Evusheld : facteurs à considérer

Comme nous l’avons mentionné plus tôt dans ce numéro de TraitementActualités, une association de deux anticorps conçus pour s’attaquer au SARS-CoV-2, vendue sous le nom de marque Evusheld, a été approuvée au Canada et aux États-Unis. Lors d’un essai clinique d’envergure nommé Provent, Evusheld a réduit significativement le risque de contracter la COVID-19 chez des personnes non vaccinées. La question se pose alors : de quelle manière Evusheld devrait-il être déployé?

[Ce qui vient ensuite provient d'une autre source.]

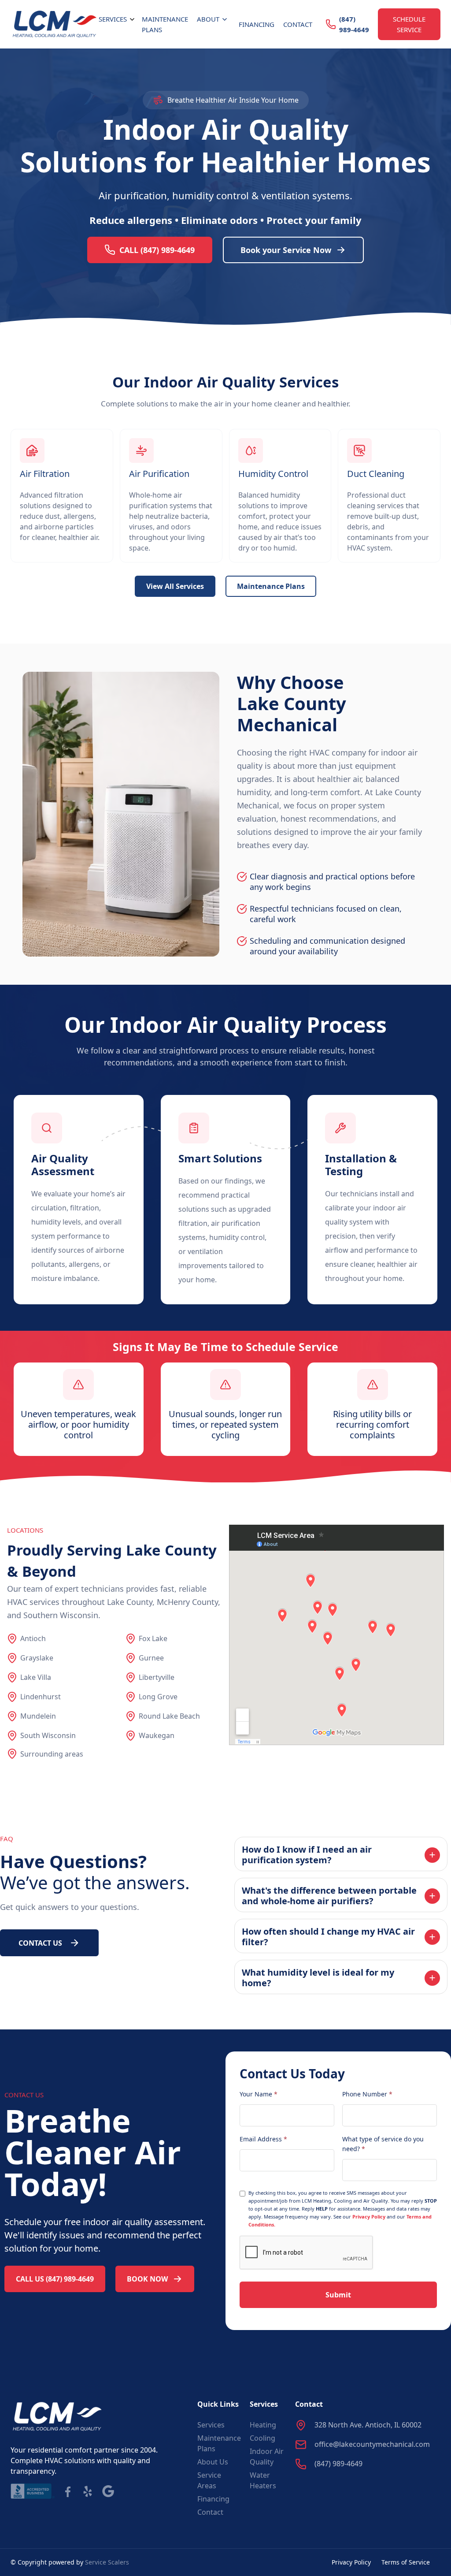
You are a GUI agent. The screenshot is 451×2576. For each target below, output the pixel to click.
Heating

Pour répondre à cette question, il vaudra la peine de prendre en considération les facteurs suivants.

Immunosuppression

Le principal essai clinique à tester Evusheld a porté sur des personnes susceptibles de connaître une faible réponse immunologique à l’infection au SARS-CoV-2 ou aux vaccins conçus pour combattre celle-ci. Selon la compagnie AstraZeneca, fabricant d’Evusheld, il est probable que de telles personnes appartiennent aux populations suivantes ou qu’elles présentent les facteurs de risque indiqués ci-dessous :

  • personnes âgées de 60 ans ou plus
  • personnes obèses
  • immunosuppression (nous reviendrons sur ce point plus loin)
  • antécédents de réactions indésirables aux vaccins (en général)
  • insuffisance cardiaque congestive
  • maladie pulmonaire obstructive chronique (MPOC)
  • insuffisance rénale chronique
  • insuffisance hépatique chronique

Au Canada, Evusheld est conçu pour l’usage chez des adultes et des adolescent·e­­·s (12 ans et plus). Pour maximiser l’efficacité d’Evusheld quant à la réduction du risque d’infection par le SARS-CoV-2 et à la prévention de la COVID-19, la monographie de produit stipule que les utilisateurs et utilisatrices potentiel·le·s ne devraient pas avoir été exposé·e·s récemment à des personnes infectées par le virus. Selon AstraZeneca, les candidat·e·s à ce traitement devraient satisfaire les critères suivants :

  • être « immunovulnérables et peu susceptibles d’avoir une réponse immunitaire satisfaisante à la vaccination contre la COVID-19 »
  • être quelqu’un « chez qui la vaccination contre la COVID-19 n’est pas recommandée »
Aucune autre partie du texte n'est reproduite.